Published: 5 May 2006

Abstract

Background

Phytopharmacological studies of different Calendula extracts have shown anti-inflamatory, anti-viral and anti-genotoxic properties of therapeutic interest. In this study, we evaluated the in vitro cytotoxic anti-tumor and immunomodulatory activities and in vivo anti-tumor effect of Laser Activated Calendula Extract (LACE), a novel extract of the plant Calendula Officinalis (Asteraceae).

Methods

An aqueous extract of Calendula Officinalis was obtained by a novel extraction method in order to measure its anti-tumor and immunomodulatory activities in vitro. Tumor cell lines derived from leukemias, melanomas, fibrosarcomas and cancers of breast, prostate, cervix, lung, pancreas and colorectal were used and tumor cell proliferation in vitro was measured by BrdU incorporation and viable cell count. Effect of LACE on human peripheral blood lymphocyte (PBL) proliferation in vitro was also analyzed. Studies of cell cycle and apoptosis were performed in LACE-treated cells. In vivo anti-tumor activity was evaluated in nude mice bearing subcutaneously human Ando-2 melanoma cells.

Results

The LACE extract showed a potent in vitro inhibition of tumor cell proliferation when tested on a wide variety of human and murine tumor cell lines. The inhibition ranged from 70 to 100%. Mechanisms of inhibition were identified as cell cycle arrest in G0/G1 phase and Caspase-3-induced apoptosis.
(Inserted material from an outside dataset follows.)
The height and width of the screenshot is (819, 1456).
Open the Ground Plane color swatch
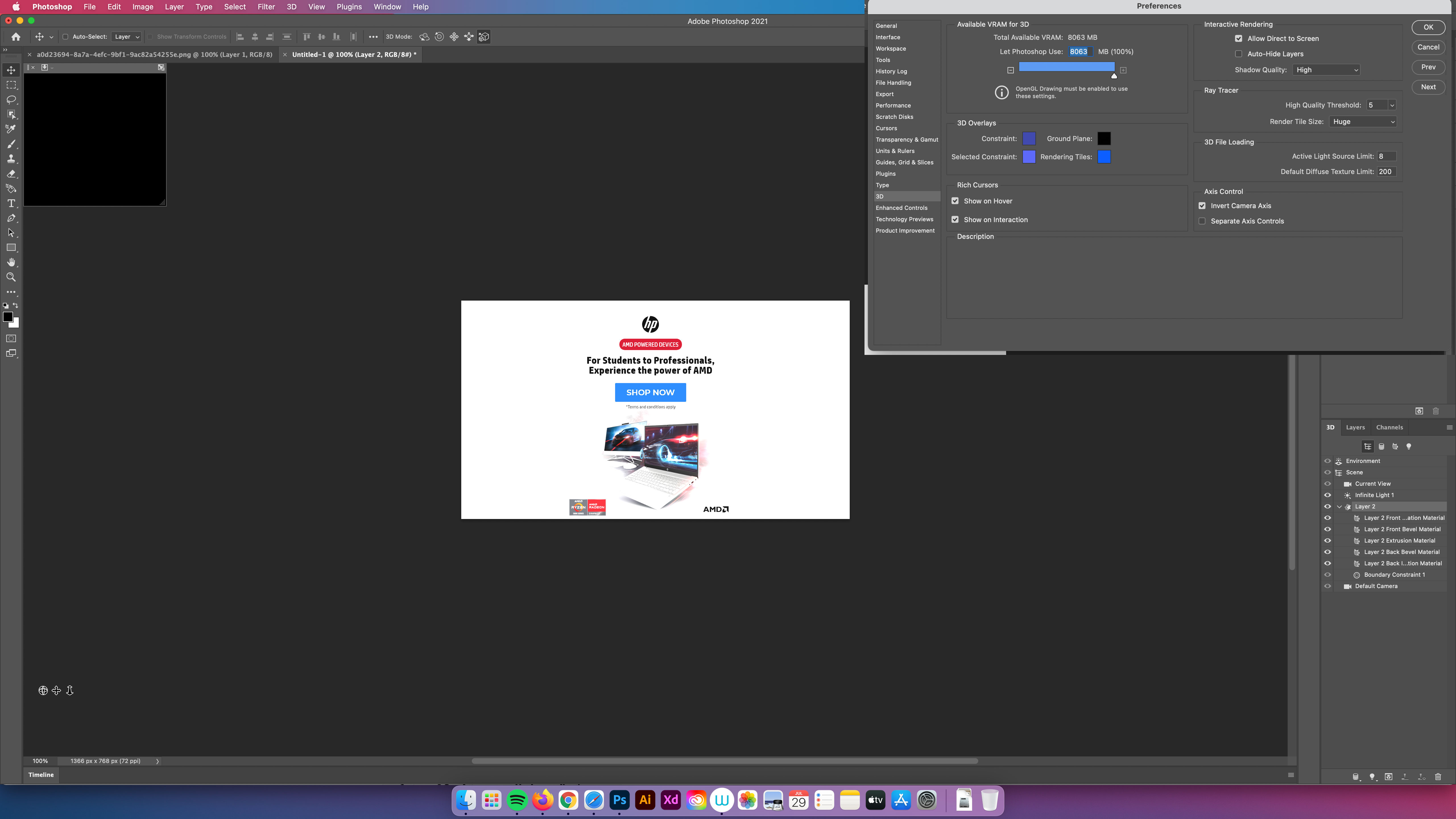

Interestingly, the same extract showed an opposite effect when tested on PBLs and NKL cell line, in which in vitro induction of proliferation and activation of these cells was observed. The intraperitoneal injection or oral administration of LACE extract in nude mice inhibits in vivo tumor growth of Ando-2 melanoma cells and prolongs the survival day of the mice.

Conclusion

These results indicate that LACE aqueous extract has two complementary activities in vitro with potential anti-tumor therapeutic effect: cytotoxic tumor cell activity and lymphocyte activation. The LACE extract presented in vivo anti-tumoral activity in nude mice against tumor growth of Ando-2 melanoma cells.